#### Work instruction
Among the entries below, find the lines that contain the string "computer". State only how many there are.

#### Data shown
*-*-*
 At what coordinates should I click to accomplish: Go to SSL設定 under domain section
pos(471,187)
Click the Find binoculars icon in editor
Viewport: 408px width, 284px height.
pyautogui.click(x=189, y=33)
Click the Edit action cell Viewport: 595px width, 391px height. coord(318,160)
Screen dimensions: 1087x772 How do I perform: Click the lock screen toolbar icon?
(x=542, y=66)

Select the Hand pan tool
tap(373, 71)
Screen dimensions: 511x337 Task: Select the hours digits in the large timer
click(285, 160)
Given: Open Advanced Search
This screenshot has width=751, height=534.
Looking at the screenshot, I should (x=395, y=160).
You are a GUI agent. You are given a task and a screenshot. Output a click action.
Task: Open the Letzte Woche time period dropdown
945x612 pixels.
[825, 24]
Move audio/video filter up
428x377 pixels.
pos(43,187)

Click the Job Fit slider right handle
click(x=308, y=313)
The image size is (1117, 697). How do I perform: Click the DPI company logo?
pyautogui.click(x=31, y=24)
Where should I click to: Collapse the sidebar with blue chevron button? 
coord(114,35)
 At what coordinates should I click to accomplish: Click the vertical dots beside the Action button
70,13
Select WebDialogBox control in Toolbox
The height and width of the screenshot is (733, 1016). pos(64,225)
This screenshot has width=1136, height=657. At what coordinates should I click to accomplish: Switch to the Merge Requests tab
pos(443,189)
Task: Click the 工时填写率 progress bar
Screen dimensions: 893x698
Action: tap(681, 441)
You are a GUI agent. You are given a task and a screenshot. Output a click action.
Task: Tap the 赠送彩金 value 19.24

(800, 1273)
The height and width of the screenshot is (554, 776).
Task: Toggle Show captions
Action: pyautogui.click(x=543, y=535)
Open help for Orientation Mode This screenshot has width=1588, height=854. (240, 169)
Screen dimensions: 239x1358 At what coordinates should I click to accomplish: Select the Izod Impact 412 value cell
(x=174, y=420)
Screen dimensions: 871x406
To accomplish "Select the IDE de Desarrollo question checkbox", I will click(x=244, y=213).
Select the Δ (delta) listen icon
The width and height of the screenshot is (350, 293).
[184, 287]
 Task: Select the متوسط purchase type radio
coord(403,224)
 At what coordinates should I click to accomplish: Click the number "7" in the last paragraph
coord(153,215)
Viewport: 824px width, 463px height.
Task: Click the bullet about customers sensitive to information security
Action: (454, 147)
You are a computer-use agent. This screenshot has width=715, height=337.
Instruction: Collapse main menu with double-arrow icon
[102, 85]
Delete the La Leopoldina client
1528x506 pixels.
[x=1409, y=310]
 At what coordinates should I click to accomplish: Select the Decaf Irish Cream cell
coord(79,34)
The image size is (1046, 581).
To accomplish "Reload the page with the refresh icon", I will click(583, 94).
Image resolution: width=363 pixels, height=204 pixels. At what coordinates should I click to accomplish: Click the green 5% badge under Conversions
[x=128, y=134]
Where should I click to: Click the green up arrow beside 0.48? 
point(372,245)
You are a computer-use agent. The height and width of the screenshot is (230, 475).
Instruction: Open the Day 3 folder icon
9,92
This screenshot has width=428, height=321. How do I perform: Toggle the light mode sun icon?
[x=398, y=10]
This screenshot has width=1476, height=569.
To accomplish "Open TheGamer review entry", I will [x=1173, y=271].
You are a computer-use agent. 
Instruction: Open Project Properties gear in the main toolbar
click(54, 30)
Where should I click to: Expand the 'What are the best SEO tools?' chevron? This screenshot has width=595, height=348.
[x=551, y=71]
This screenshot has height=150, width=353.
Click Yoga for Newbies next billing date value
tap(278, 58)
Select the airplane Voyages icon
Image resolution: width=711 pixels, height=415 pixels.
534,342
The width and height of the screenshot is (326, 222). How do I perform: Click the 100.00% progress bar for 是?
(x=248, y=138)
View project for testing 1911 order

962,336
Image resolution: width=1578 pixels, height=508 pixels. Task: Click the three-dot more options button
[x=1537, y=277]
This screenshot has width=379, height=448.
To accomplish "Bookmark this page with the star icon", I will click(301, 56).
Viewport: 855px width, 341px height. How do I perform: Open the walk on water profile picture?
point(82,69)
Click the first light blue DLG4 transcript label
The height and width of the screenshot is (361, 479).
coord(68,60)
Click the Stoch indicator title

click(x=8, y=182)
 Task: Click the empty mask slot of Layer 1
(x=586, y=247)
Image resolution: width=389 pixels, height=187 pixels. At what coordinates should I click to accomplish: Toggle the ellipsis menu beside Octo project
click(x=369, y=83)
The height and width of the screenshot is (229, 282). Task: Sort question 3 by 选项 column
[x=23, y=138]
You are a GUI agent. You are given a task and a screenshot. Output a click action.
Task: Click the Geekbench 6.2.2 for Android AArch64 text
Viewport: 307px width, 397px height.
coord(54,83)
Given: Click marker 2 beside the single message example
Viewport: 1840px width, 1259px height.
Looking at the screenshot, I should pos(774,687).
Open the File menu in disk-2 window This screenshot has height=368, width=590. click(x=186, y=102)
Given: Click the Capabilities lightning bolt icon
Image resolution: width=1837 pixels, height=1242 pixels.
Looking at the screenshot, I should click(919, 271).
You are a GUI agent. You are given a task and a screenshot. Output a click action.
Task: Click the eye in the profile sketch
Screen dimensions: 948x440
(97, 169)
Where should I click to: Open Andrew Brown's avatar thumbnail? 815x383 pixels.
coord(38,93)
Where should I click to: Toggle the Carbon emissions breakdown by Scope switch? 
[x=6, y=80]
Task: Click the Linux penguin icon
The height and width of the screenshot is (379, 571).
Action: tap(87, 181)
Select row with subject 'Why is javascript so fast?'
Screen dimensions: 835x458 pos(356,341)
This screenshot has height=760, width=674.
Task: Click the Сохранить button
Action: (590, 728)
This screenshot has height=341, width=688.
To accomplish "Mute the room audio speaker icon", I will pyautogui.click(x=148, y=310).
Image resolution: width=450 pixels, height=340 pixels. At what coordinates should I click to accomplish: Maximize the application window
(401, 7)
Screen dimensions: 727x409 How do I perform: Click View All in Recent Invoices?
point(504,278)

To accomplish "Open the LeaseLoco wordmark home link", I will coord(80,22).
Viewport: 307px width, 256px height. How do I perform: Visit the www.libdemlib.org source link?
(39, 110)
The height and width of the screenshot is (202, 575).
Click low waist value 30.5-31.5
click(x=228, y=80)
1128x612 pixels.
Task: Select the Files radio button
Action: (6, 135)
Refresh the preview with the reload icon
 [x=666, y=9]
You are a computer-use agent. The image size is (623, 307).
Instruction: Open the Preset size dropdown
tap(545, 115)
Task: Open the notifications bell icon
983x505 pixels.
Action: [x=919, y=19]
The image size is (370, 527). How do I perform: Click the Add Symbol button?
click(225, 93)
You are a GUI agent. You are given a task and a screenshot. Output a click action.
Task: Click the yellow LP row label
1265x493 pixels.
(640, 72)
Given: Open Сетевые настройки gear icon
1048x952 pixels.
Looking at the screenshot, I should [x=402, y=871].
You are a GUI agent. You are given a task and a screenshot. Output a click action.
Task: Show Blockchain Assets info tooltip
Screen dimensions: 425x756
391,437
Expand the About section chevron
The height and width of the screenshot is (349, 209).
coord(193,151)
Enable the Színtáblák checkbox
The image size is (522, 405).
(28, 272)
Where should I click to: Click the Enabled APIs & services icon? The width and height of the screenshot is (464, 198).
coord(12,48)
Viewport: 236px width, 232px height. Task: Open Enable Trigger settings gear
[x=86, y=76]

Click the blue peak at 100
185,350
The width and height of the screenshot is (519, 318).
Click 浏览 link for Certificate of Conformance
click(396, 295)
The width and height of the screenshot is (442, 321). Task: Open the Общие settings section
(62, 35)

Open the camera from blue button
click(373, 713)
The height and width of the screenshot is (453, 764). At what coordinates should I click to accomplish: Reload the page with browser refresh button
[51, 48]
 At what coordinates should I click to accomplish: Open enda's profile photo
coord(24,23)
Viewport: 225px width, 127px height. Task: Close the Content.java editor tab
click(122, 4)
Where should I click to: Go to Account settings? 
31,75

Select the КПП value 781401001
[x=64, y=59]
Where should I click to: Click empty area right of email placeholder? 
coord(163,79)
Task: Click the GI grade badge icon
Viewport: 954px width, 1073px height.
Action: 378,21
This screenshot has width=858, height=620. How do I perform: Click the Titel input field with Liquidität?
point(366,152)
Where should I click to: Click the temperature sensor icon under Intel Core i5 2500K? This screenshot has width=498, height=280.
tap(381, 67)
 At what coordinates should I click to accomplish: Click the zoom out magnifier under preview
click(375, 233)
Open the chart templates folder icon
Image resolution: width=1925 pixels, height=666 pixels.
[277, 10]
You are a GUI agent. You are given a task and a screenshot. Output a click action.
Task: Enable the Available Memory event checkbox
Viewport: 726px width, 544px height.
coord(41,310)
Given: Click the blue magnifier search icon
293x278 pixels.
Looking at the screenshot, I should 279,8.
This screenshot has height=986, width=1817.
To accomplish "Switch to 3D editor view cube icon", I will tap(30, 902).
*-*-*
#### Output of the task
4